Nie da się uciec od polityki w Internet. Tam właśnie odbywa się obecnie najgorętsza dyskusja, tam najwcześniej trafiają wyniki wyborów, tam w końcu publicyści prześcigają się w analizach i prognozach. Polityka w zeszłym tygodniu trafiła nawet do Second Life. Na debatę w drugim życiu wybrali się politycy PSL i PiS. To nadal rodzaj niszowej rozrywki, jednak z uwagi na wartość promocyjną tego środowiska, warto się tam pokazywać.
Nie odchodząc od polityki warto zwrócić uwagę na akcję Polskiej Akcji Humanitarnej, która wypomina politykom opóźnienia w uchwaleniu ustawy o polskiej pomocy zagranicznej i zachęca internautów do podpisania petycji w tej sprawie. Na stronie można znaleźć karykatury polskich polityków – także tych, którzy na powrót stali się „osobami prywatnymi”.
Społeczny wymiar Internetu (niekoniecznie polityczny) został zauważony przez twórców Webstar Festival: zarówno blogi, jak i strony społecznościowe będą podlegać ocenie w tegorocznej edycji.
Zgodnie z wrześniowym raportem Observera kampania przedwyborcza w badanym miesiącu raczej była mało widoczna. Ożywienie miało nastąpić później. Politycy nie doceniają społecznej roli Sieci. Jednak tak duża mobilizacja elektoratu nie byłaby możliwa bez nowych mediów.

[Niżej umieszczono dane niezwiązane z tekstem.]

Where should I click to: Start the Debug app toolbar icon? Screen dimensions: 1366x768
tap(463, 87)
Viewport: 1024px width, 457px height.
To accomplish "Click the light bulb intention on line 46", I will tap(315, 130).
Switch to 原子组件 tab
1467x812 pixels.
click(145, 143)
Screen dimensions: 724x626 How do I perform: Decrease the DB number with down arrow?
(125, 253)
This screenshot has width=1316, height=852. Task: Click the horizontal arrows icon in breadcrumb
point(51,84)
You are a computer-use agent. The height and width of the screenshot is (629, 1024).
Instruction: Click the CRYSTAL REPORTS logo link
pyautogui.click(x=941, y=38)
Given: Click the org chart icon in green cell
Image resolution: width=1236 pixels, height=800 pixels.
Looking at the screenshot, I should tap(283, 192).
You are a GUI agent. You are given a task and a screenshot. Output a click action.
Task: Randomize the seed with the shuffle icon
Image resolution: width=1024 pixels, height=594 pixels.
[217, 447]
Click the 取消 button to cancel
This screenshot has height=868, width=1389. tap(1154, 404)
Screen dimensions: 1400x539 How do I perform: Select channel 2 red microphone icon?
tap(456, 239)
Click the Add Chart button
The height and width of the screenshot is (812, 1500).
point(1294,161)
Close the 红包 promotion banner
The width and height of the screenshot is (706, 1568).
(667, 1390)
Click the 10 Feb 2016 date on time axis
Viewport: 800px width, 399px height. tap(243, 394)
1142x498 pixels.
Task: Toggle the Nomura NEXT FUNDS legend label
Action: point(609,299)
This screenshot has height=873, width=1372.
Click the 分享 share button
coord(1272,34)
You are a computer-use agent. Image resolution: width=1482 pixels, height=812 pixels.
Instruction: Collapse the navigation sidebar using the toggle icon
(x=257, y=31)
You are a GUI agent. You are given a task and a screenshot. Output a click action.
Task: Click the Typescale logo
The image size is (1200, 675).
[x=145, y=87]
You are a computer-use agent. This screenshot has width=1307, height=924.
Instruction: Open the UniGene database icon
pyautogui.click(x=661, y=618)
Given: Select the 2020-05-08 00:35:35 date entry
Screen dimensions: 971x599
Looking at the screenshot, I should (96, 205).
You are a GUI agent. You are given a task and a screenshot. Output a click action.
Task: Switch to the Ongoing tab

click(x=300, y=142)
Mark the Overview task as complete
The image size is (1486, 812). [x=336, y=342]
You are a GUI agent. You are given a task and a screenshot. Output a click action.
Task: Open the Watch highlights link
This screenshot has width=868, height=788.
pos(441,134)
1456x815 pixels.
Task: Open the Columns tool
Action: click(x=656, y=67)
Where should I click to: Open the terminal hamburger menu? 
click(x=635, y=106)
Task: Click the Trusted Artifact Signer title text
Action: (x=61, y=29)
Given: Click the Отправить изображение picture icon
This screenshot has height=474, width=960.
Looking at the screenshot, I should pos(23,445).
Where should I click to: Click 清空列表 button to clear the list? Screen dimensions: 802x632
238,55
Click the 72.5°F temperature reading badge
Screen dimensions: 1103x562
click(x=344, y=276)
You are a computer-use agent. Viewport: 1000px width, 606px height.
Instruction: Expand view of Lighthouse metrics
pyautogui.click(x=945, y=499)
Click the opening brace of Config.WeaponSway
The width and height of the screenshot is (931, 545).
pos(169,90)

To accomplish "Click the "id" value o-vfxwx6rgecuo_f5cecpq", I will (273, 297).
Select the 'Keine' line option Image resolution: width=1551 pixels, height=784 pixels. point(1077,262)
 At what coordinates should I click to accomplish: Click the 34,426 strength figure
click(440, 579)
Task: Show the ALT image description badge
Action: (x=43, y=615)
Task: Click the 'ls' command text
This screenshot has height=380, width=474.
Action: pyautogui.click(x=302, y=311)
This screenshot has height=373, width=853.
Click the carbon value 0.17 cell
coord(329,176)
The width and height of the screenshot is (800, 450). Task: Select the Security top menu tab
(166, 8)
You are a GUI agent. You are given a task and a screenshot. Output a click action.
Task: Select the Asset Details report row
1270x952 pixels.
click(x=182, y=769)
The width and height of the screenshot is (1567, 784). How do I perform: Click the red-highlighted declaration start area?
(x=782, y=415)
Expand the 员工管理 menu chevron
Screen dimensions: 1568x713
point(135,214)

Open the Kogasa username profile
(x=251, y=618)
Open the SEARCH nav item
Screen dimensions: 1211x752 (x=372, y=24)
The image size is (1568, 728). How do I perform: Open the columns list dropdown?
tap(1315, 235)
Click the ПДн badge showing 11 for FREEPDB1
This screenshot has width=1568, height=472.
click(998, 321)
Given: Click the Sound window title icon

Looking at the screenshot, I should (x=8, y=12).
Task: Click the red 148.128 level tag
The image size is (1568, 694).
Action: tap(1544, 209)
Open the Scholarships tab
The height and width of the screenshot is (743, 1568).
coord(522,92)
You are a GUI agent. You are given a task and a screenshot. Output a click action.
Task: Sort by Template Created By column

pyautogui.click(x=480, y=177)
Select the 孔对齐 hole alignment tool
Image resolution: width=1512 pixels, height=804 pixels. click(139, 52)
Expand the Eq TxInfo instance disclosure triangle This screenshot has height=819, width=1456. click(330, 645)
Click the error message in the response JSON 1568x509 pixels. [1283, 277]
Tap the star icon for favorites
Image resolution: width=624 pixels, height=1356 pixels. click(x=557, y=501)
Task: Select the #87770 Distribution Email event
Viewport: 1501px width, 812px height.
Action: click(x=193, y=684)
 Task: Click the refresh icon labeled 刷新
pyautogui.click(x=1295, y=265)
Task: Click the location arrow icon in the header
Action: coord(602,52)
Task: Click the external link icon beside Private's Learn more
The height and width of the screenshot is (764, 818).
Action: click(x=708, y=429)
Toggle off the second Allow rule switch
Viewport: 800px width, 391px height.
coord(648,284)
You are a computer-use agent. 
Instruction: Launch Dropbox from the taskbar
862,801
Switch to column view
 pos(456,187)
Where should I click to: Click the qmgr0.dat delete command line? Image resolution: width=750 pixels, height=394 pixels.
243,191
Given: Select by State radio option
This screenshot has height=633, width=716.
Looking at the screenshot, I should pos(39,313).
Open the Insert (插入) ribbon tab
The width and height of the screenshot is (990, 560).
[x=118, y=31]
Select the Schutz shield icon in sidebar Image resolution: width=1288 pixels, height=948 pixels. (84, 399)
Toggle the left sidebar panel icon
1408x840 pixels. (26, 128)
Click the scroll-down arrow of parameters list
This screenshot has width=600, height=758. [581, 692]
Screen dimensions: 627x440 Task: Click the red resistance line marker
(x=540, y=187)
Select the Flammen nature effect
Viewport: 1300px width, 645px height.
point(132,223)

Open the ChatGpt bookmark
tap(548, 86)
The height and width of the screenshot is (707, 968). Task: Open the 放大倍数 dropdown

Internet staje się coraz ważniejszą platformą komunikacji społecznej – coraz ciekawsze pomysły powstają właśnie tutaj, coraz szybsza wymiana informacji i opinii kształtuje nową społeczną rzeczywistość. Ani politycy, ani firmy nie mogą już dłużej go ignorować. To tak samo, jak konto w banku – rynek wymusza, choć nie wszyscy go mają. Ich rola na wolnym rynku jednak coraz bardziej się marginalizuje.